More than half the school bonds on Oregon’s ballot passed Tuesday night. But because a number of bond measures failed, the results create a ripple effect when it comes to the state matching funds.
The May primary was the first election where Oregon school districts could get up to $8 million from the state to help with major construction projects, but districts had to get voter support for their own bonds to get the money.
State legislators created a $123 million matching fund in 2015, but it took until the May 2016 election cycle for rules and procedures to be in place.
Even with the promise of multimillion dollar grants, only seven of the 16 school districts eligible for matching money successfully passed bonds. Successful districts were mostly small and east of the Cascades, such as Adrian and Nyssa in Malheur County, and Athena-Weston, Echo and Milton-Freewater in Umatilla County. Voter approval is even more meaningful in Milton-Freewater, where a private foundation was offering the district $15 million if the measure passed.
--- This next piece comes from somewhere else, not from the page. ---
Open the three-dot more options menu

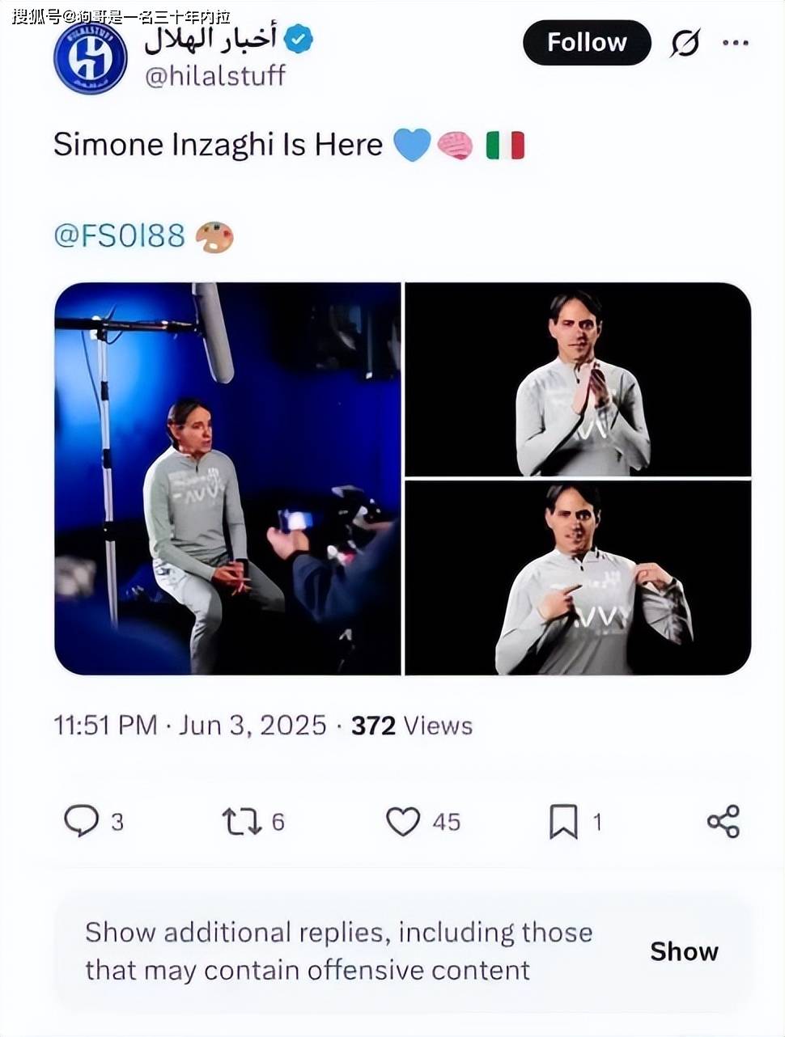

The Yamhill-Carlton School District and Lane County's Mapleton district also won approval of their construction bonds. Most of the districts will get $4 million in a state match.
The districts that failed to pass bonds — and therefore lost out on matching funds — are all over Oregon. In the Portland metro area, Centennial and Corbett in Multnomah County fell short. Farther south, Falls City, Central Linn, Siuslaw and South Umpqua all failed to pass bonds and missed out on millions in state dollars.
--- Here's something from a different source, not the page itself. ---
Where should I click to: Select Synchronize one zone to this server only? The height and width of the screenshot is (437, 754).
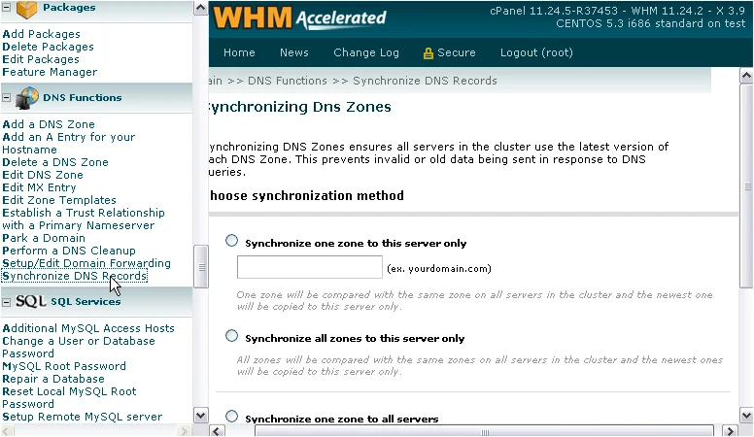[231, 241]
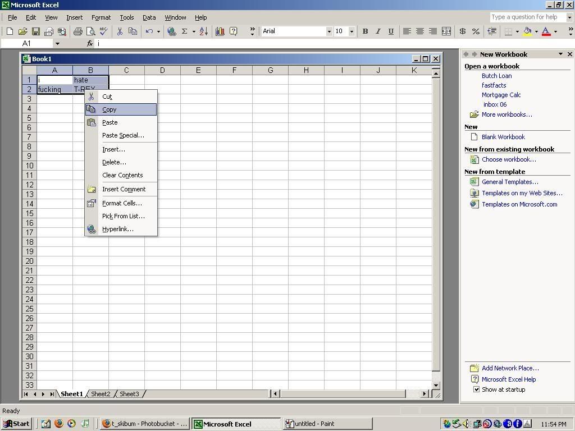Open the Arial font name dropdown
Viewport: 575px width, 431px height.
tap(329, 31)
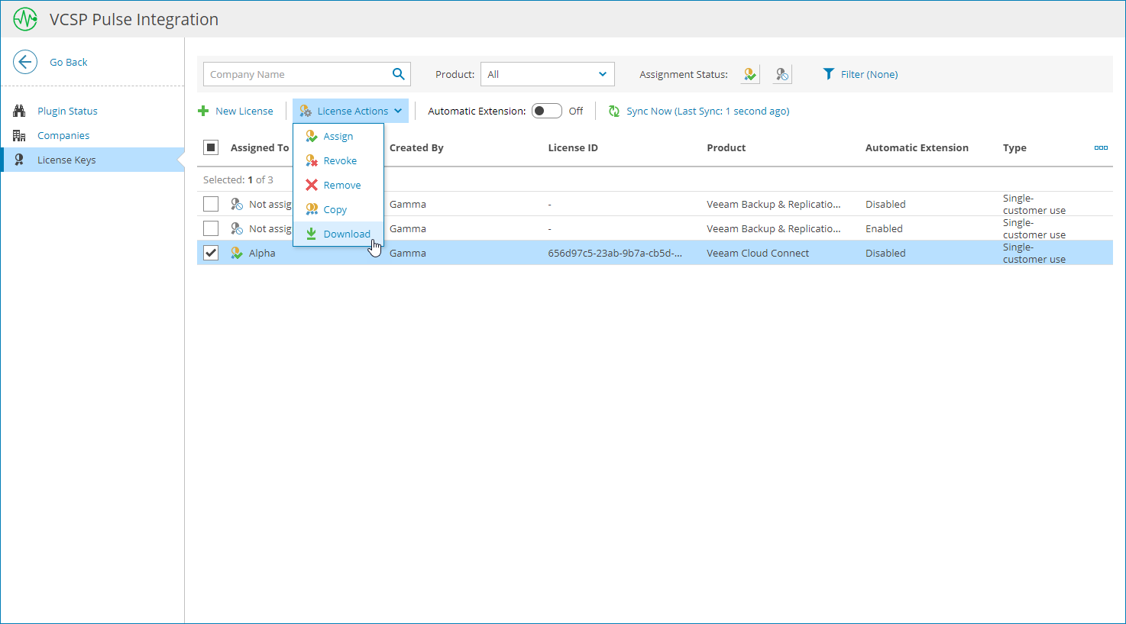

Their loss is the gain of school districts that had been placed on a waiting list to be eligible for matching funds in the event other districts failed to pass bonds. Winners from the wait list include Gaston, Hood River County, McMinnville and South Lane districts.
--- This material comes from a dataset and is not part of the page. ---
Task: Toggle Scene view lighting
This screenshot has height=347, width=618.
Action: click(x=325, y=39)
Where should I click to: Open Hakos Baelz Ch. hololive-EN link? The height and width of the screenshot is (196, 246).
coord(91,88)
Some districts could have come off the wait list and earned matching funds, but they didn't put bonds on the ballot. The combination of failed bond measures — or districts choosing not to put measures on the ballot — meant dollars reached all the way to the Sisters School District at the bottom of the waiting list.
Officials at the Oregon Department of Education say there was actually $9.45 million left unclaimed in the May election out of a possible $61.5 million. That money will now be available to districts putting bond measures on the November 2016 ballot.
State officials had planned for November to be a much smaller pool of funds, but with the leftovers from May, it'll now be about $40 million.